Im Stadtteil Söflingen wird der Weihnachtsmarkt-Flair ebenfalls über die Festtage hinaus bestehen bleiben. Auf dem Söflinger Gemeindeplatz am Klosterhof ist die Söflinger Glühweinhütte noch bis einschließlich 6. Januar (16 bis 21 Uhr) geöffnet.
Im Klosterhof selbst ist Hafner's Glühwein-Treff noch den gesamten Januar eine gemütliche Option für warme Getränke in der Winterzeit. Nach Weihnachten geht es hier am 27. Dezember wieder los, ehe der Glühwein-Treff vom 30. Dezember bis 2. Januar nochmal eine kurze Pause einlegt. In der Zeit vom 8. bis zum 31. Januar werden die Öffnungstage auf Mittwoch bis Sonntag verkürzt. Öffnungszeiten: 16 bis 21 Uhr (So.: 15 bis 20 Uhr)
Das Winter Wunder auf dem Gelände der Söflinger Kronenbrauerei hat ebenfalls nach Weihnachten noch offen. Bis zum 29. Dezember können hier Glühwein, Glühbier und Punsch, sowie kleinere Speisen genossen werden (immer Fr. bis So. von 17 bis 22 Uhr).

Auch in Bayern und im Elsass geht es vereinzelt länger

In der bayerischen Landeshauptstadt München ist mit dem Märchenbazar im Olympiapark ein Markt weiterhin geöffnet. Bis zum 29. Dezember können die Hütten der „nostalgischen Welt aus vergangenen Zeiten“ noch besucht werden. Laut Veranstalter bietet der Märchenbazar „ein zauberhaftes Ambiente, das zum Tanzen, Schlemmen, Flanieren und Verweilen einlädt“. Doch das ist nicht alles: Den krönenden Abschluss bietet die Silvesterparty am 31. Dezember.
Während der traditionsreiche Nürnberger Christkindlesmarkt an Heiligabend seine Pforten für dieses Jahr dicht macht, geht es nebenan mit der Nürnberger Kinderweihnacht noch bis zum 30. Dezember weiter. Unterschiedlichste Verkaufsstände, Nostalgiekarussels und die Dampfeisenbahn locken die (kleinen) Besucher. Geöffnet ist die Kinderweihnacht täglich von 10 bis 21 Uhr. Lediglich am 25. Dezember ist Ruhetag.

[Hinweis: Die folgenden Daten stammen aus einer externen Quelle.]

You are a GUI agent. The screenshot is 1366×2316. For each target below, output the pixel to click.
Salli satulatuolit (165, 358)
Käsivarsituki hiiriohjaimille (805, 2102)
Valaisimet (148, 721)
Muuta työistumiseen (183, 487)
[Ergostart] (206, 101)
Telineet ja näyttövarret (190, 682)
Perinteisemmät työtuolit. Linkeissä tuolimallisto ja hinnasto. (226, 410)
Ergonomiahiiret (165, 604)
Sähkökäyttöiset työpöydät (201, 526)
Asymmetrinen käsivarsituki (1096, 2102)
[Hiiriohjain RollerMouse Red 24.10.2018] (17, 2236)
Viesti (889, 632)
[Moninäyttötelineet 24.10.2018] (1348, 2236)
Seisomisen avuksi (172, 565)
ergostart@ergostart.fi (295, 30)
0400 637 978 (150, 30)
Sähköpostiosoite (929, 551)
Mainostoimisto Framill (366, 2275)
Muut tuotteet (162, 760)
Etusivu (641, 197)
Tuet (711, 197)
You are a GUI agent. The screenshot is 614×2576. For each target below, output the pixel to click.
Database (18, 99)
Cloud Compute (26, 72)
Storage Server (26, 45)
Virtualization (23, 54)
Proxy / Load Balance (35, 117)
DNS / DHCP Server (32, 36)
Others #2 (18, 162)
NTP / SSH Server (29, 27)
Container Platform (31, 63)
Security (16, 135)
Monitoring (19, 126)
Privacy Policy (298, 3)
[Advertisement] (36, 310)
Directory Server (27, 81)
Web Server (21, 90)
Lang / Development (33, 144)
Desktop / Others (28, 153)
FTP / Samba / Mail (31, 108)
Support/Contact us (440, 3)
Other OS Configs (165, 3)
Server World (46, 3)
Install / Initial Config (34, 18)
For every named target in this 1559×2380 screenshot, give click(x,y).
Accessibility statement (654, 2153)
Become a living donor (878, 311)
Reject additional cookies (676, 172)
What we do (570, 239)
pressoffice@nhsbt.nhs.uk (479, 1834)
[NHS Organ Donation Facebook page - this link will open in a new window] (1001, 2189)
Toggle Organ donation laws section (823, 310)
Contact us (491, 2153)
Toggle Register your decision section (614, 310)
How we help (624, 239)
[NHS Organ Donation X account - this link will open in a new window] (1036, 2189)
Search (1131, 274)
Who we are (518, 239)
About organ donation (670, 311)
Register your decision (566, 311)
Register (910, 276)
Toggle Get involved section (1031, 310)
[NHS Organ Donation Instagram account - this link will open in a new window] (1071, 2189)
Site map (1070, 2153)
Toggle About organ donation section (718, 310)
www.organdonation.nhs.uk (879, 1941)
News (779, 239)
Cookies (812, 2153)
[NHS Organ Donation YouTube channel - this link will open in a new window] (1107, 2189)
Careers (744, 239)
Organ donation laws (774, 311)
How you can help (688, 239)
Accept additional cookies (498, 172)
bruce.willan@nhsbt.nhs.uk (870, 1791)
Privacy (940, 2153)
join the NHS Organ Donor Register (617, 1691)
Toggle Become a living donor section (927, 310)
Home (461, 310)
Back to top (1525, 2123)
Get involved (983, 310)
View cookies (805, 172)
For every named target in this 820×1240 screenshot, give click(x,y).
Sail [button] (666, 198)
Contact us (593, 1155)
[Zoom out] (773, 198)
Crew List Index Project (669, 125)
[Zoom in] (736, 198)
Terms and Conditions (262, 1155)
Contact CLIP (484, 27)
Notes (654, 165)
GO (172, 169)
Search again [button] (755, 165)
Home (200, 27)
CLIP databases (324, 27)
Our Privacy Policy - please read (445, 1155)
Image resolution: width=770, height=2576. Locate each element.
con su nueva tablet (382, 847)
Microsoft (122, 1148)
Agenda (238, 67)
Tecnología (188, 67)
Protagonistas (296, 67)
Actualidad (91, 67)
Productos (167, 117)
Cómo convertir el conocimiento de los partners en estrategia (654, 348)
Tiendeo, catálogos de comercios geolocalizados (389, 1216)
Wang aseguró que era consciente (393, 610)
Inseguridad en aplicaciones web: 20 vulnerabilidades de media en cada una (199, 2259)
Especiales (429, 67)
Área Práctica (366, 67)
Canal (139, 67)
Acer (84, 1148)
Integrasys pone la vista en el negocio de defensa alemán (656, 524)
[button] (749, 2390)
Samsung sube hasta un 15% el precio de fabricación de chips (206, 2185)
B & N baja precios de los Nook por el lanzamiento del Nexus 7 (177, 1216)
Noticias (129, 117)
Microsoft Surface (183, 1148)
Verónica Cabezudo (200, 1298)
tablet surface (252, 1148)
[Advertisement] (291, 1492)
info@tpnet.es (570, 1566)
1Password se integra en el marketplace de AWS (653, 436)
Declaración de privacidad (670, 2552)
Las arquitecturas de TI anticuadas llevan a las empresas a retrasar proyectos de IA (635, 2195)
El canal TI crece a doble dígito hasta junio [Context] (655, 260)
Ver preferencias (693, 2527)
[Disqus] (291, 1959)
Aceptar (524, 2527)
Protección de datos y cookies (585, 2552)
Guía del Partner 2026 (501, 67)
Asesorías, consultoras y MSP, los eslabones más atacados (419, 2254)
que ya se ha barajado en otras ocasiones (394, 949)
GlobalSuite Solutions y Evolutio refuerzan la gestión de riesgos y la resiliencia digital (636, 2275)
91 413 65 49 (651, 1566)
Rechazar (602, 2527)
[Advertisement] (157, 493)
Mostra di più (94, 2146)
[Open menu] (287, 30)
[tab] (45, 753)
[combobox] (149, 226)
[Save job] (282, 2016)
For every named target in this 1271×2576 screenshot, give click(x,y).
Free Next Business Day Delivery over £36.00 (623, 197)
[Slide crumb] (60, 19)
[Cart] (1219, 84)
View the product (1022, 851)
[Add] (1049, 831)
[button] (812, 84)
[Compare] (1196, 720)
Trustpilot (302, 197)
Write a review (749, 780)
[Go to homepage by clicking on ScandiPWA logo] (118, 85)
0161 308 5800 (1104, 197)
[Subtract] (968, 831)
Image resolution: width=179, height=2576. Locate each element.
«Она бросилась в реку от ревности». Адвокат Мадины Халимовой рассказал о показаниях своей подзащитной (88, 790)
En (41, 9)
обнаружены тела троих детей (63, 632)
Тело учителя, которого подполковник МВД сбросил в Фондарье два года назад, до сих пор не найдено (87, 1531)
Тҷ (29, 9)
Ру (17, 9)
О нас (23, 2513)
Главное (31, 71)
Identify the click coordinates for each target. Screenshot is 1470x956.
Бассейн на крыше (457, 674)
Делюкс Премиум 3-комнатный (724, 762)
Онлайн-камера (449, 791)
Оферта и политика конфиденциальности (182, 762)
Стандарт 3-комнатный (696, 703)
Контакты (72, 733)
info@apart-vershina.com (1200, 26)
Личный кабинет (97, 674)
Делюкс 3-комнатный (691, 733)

Auch hinter der deutsch-französischen Grenze, im Elsass, halten zwei Märkte noch etwas länger durch. In Colmar bieten „sechs märchenhafte Weihnachtsmärkte“, die in der Stadt verteilt für Weihnachtsstimmung sorgen, die Möglichkeit, auch zwischen den Jahren den „Zauber weihnachtlicher Stimmung“ aufzusaugen. Letzter Öffnungstag: 29. Dezember.
Den Rhein entlang etwas weiter nördlich, in Straßburg, hat der Weihnachtsmarkt bis zum 27. Dezember geöffnet. Knapp 300 Stände, verteilt auf mehrere Plätze und Straßen in der Stadt, bieten ein großes weihnachtliches Angebot. Die Buden machen vormittags um 11:30 Uhr auf und schließen am Abend um 21 Uhr. Ausnahme: Am 24. und 25. Dezember ist schon um 18 Uhr Schluss.